Required action =
Determine the number of lines in the data that contain "computer". Answer with that number only.

(Records excerpted from a collection)
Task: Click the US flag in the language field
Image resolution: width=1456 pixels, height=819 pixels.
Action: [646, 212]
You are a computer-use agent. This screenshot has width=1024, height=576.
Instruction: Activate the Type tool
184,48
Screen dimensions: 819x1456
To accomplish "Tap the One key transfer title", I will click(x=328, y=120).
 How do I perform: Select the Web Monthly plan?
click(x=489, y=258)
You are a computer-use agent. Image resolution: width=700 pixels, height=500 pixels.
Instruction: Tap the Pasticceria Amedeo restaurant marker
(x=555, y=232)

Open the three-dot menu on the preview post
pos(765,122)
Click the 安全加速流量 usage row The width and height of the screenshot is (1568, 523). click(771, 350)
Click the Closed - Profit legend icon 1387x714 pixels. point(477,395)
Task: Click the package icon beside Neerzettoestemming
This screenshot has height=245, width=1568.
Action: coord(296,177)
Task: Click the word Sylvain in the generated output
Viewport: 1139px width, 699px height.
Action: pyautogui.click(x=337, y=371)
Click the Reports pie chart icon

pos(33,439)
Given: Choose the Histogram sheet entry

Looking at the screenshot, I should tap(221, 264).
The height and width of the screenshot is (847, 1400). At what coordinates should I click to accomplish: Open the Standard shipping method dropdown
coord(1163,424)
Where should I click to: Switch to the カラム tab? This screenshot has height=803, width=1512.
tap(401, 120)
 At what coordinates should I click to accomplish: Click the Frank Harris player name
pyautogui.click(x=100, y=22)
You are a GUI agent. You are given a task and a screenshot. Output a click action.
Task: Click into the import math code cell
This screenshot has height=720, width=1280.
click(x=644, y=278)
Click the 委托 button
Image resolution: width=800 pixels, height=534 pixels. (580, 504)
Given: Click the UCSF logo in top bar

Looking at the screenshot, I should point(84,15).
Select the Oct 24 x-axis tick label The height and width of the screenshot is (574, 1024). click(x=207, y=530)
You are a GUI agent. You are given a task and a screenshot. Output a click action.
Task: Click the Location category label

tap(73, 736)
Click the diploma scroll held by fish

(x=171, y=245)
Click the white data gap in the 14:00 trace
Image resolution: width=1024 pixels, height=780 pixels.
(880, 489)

Answer space =
2